Art. 18. A entrega do cartão do PBF será realizada preferencialmente pela via
postal, utilizando a logística dos Correios em cada Município, no endereço constante no
CadÚnico.
§ 1º Na impossibilidade de entrega domiciliar, após 3 (três) tentativas pelos
Correios, o cartão será mantido na agência dos Correios por cerca de 20 (vinte) dias, onde
poderá ser retirado pelo seu respectivo titular.
§ 2º Em localidades onde não haja entrega domiciliar, o cartão permanecerá
na agência de Correios mais próxima do endereço da família beneficiária, de acordo com
o Código de Endereçamento Postal - CEP informado no CadÚnico, onde permanecerá por
aproximadamente 20 (vinte) dias.
§ 3º A manutenção dos prazos estabelecidos nos §§ 1º e 2º deste artigo fica
condicionada às regras estabelecidas pelos Correios.
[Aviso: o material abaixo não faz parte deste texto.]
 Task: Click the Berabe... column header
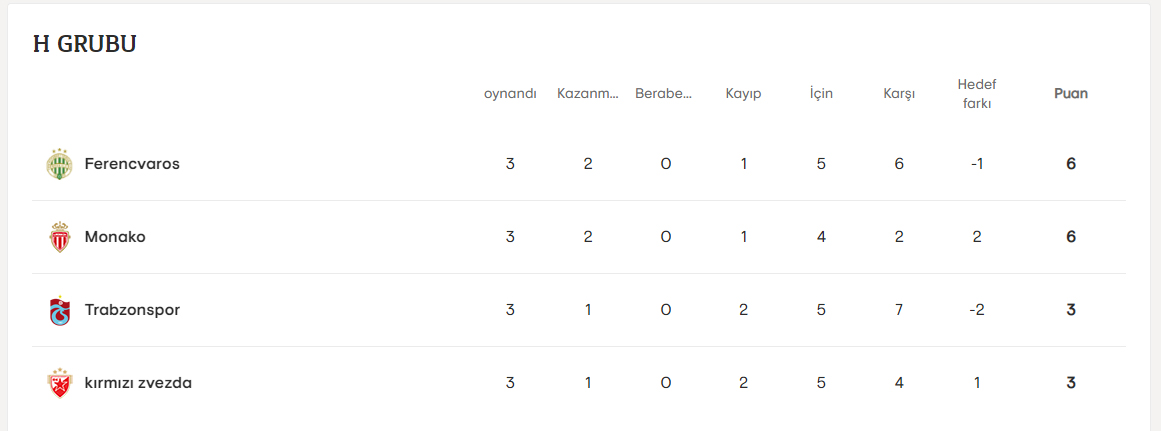click(x=665, y=94)
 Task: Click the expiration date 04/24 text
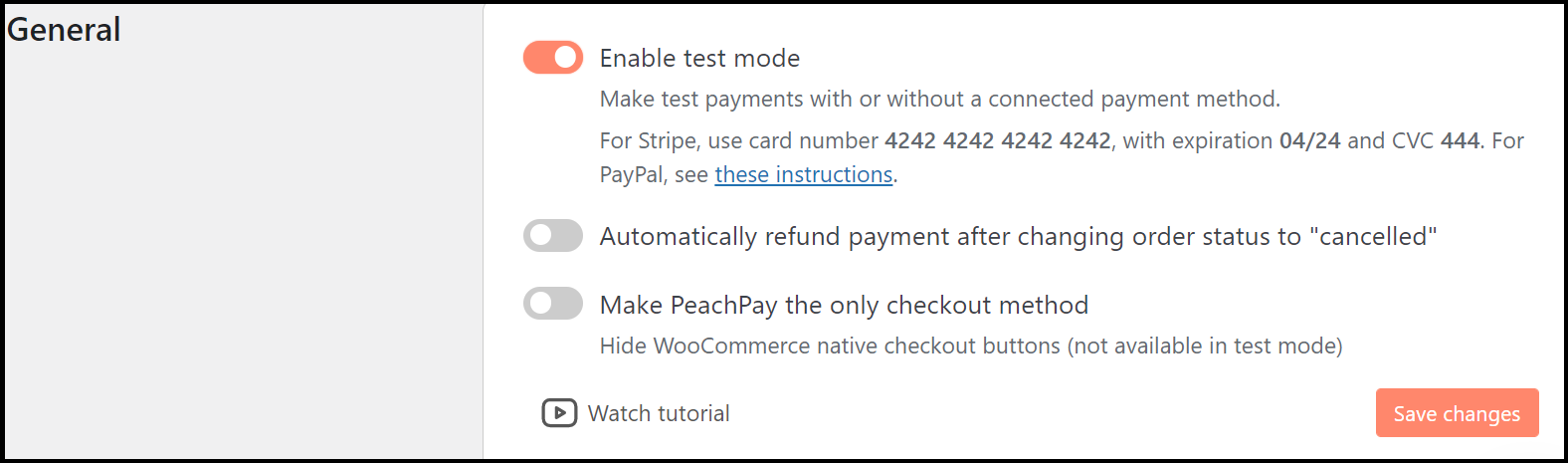(1310, 140)
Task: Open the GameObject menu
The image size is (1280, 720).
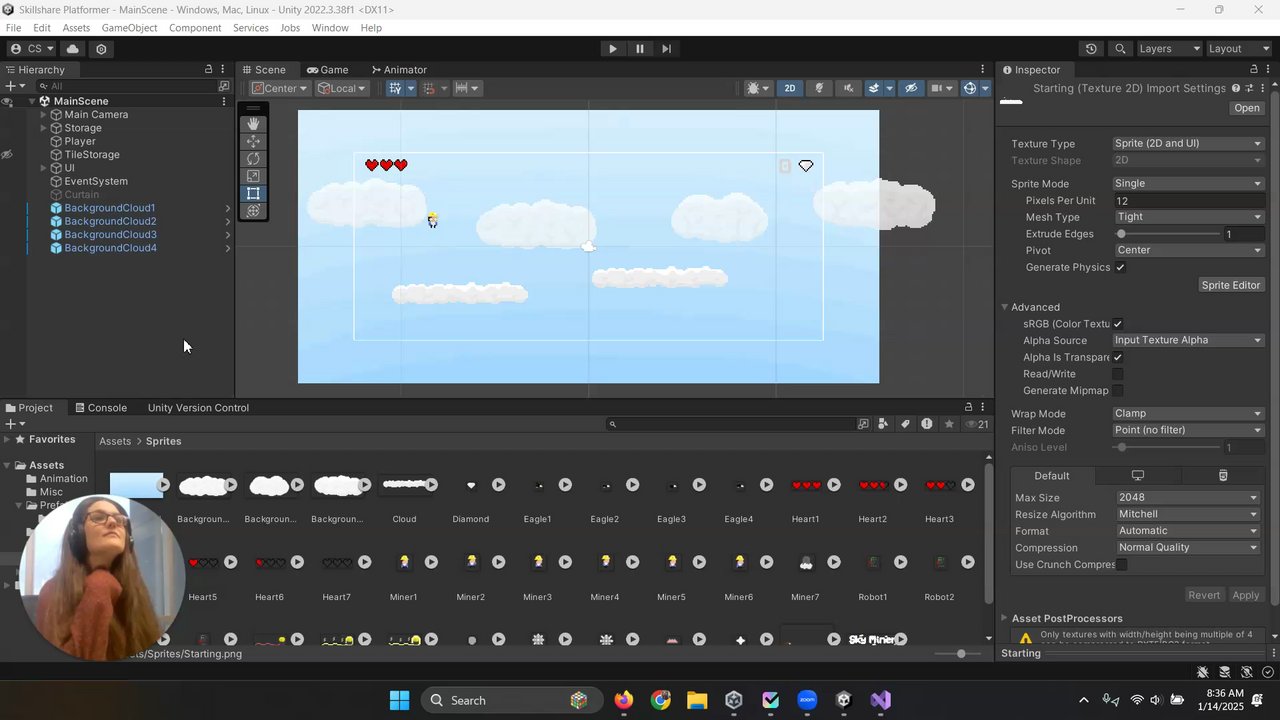Action: (x=129, y=28)
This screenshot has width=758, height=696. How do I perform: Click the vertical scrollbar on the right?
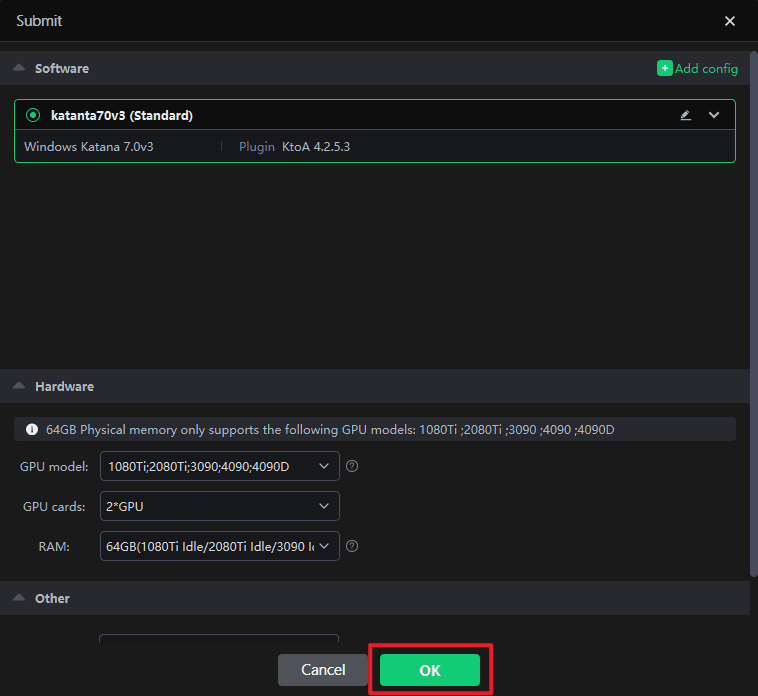point(753,300)
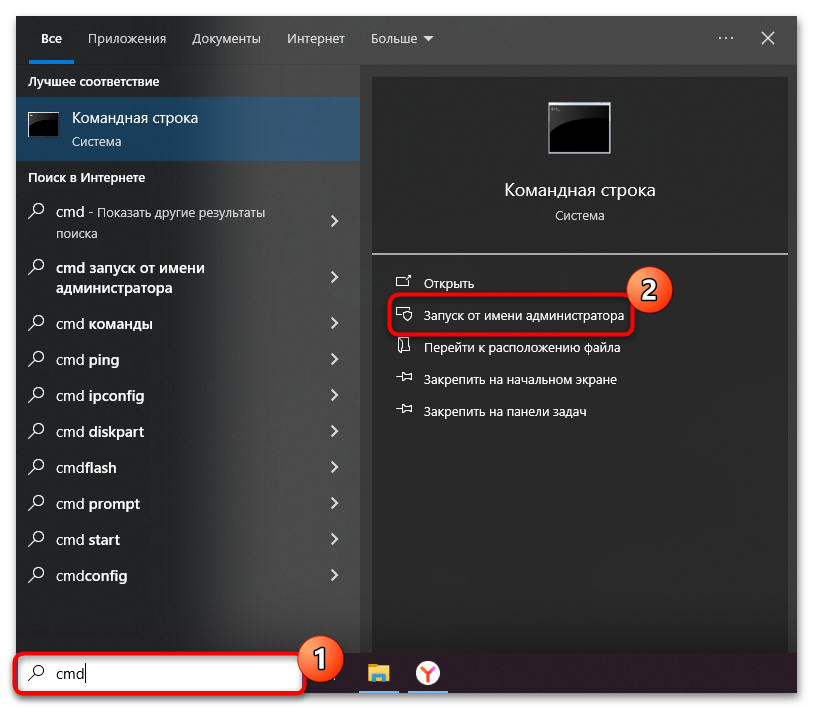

§ 4º Em caso de insucesso na entrega do cartão pelos Correios, após vencidos
os prazos estabelecidos nos §§ 1º e 2º deste artigo, o cartão será devolvido ao Agente
Operador, que comunicará ao Coordenador Municipal do PBF sobre os cartões sob sua
guarda, utilizando-se dos seguintes meios:
I - disponibilização para o Coordenador Municipal de relatórios de cartões
emitidos e de cartões não entregues; e
II - orientação sobre a necessidade de promover ações de localização de
famílias cujos cartões estejam pendentes de entrega nas agências.
§ 5º O Coordenador Municipal, ao tomar conhecimento do disposto no
parágrafo anterior, poderá adotar providências de localização dos beneficiários e
atualização do CadÚnico, se for o caso.